Extracted data entries:
○ ○ ○ ○ ○
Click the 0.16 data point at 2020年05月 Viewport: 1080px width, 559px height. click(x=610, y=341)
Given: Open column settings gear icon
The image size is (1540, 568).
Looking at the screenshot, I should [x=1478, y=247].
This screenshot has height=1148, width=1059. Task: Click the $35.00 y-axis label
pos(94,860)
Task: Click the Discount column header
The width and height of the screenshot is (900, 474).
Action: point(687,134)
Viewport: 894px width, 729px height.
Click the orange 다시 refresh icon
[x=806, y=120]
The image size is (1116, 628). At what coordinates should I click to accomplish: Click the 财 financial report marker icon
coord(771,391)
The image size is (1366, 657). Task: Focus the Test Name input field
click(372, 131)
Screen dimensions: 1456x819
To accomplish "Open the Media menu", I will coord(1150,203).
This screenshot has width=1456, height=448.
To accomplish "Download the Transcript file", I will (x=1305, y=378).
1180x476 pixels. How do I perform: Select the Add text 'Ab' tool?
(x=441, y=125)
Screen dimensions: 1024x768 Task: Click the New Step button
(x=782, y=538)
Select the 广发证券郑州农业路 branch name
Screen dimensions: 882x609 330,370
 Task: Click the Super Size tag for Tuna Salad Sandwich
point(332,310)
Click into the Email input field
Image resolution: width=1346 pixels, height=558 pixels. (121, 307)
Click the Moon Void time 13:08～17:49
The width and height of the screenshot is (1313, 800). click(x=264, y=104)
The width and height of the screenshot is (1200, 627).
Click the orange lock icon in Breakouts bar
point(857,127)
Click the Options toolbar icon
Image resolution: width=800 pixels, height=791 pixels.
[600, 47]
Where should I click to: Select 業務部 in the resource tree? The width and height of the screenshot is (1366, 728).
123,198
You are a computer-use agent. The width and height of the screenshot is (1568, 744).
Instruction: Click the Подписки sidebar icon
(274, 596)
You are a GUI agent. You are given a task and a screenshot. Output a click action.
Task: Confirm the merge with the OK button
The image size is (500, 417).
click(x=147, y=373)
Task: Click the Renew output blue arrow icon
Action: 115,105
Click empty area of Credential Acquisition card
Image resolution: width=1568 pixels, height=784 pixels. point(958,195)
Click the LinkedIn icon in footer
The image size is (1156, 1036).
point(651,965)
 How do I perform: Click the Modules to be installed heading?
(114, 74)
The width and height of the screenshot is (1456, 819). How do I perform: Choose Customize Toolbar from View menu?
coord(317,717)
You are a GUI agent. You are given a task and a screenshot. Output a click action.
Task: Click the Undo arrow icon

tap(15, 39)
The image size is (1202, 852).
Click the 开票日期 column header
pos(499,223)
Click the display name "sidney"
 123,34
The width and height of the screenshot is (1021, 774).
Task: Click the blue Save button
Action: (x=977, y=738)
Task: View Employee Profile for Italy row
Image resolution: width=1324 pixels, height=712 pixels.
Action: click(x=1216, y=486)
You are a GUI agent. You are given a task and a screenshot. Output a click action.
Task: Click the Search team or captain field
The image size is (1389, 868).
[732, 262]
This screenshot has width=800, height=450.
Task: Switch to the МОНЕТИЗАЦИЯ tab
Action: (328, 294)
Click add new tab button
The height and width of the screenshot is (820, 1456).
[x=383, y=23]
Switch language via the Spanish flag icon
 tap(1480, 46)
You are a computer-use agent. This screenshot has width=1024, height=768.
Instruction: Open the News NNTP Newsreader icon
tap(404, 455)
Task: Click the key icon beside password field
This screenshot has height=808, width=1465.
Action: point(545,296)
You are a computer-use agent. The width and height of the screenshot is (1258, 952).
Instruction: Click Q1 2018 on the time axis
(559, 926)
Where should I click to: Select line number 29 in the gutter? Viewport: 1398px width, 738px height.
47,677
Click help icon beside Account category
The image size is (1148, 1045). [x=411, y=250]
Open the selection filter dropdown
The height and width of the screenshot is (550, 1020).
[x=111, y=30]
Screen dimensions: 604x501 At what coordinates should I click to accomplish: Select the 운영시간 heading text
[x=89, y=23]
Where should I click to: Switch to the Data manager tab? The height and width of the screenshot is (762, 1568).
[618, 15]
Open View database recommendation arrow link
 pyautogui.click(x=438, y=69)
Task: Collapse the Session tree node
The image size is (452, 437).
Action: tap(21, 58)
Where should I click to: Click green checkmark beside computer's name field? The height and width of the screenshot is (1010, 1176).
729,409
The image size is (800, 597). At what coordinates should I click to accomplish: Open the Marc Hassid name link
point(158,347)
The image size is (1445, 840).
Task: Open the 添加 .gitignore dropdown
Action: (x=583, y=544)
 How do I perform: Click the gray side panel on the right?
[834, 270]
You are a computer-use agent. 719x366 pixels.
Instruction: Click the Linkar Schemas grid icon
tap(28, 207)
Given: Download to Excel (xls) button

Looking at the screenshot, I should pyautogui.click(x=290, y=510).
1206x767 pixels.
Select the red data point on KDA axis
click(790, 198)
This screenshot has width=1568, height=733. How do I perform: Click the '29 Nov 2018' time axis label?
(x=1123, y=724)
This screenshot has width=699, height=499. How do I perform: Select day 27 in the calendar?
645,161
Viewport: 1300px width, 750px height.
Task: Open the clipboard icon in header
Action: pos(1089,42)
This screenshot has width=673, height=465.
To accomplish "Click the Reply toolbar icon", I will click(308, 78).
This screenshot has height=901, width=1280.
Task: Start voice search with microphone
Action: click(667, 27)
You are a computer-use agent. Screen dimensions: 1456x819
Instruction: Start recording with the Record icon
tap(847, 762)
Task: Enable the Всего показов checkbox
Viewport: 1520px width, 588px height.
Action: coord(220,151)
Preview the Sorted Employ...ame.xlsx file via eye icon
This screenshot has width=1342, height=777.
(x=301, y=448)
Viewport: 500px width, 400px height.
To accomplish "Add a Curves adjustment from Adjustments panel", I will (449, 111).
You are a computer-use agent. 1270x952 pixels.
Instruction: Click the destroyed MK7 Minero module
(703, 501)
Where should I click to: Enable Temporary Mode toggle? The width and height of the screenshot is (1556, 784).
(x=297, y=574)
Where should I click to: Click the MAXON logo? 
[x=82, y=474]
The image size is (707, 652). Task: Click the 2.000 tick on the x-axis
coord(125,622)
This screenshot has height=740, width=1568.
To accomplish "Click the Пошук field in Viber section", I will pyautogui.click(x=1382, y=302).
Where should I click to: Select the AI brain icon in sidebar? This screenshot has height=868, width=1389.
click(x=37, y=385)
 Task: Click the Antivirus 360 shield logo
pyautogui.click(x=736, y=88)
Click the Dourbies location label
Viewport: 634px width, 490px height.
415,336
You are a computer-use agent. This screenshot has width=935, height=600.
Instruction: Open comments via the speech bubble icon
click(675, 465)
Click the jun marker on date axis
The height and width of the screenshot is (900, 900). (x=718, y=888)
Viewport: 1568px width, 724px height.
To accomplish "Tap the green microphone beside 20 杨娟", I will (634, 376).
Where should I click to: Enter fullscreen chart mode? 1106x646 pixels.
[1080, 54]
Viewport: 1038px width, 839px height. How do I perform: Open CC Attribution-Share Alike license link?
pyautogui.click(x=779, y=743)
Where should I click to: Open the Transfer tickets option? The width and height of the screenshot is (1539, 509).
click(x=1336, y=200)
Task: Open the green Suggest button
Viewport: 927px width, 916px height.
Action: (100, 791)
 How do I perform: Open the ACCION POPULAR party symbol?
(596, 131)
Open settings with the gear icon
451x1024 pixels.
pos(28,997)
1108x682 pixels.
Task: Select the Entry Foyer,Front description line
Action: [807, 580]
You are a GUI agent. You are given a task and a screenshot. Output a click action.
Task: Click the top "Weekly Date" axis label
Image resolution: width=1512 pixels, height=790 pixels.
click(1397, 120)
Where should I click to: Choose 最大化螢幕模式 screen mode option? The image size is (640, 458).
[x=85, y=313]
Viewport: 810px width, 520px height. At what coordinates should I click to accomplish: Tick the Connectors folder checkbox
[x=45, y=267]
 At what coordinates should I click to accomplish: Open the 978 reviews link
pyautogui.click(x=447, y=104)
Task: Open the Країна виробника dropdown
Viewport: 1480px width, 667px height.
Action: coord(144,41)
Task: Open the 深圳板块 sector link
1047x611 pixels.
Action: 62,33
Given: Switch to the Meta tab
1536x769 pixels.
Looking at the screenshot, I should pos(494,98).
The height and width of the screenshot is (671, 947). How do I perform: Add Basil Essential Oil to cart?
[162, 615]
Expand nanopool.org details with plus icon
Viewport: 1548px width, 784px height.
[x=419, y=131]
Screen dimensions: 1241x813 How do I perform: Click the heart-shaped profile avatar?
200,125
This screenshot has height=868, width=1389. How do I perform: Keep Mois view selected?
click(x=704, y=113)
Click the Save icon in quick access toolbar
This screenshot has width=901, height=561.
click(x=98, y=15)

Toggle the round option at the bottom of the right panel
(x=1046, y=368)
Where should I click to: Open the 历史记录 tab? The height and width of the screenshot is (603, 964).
○ ○ ○ ○ ○
◆ **TASK INSTRUCTIONS**: Would you filter the entries above and keep each line that has the word "agent"?

◆ **ANSWER TO THIS PROBLEM**:
You are a computer-use agent. The width and height of the screenshot is (1568, 744).
You are a GUI agent. You are given a task and a screenshot. Output a click action.
You are a GUI agent. You are given a task and a screenshot. Output a click action.
You are a GUI agent. You are given a task and a screenshot. Output a click action.
You are a computer-use agent. This screenshot has width=1024, height=768.
You are a computer-use agent. The width and height of the screenshot is (1258, 952).
You are a computer-use agent. 719x366 pixels.
You are a computer-use agent. Screen dimensions: 1456x819
You are a computer-use agent. 1270x952 pixels.
You are a computer-use agent. This screenshot has width=935, height=600.
You are a GUI agent. You are given a task and a screenshot. Output a click action.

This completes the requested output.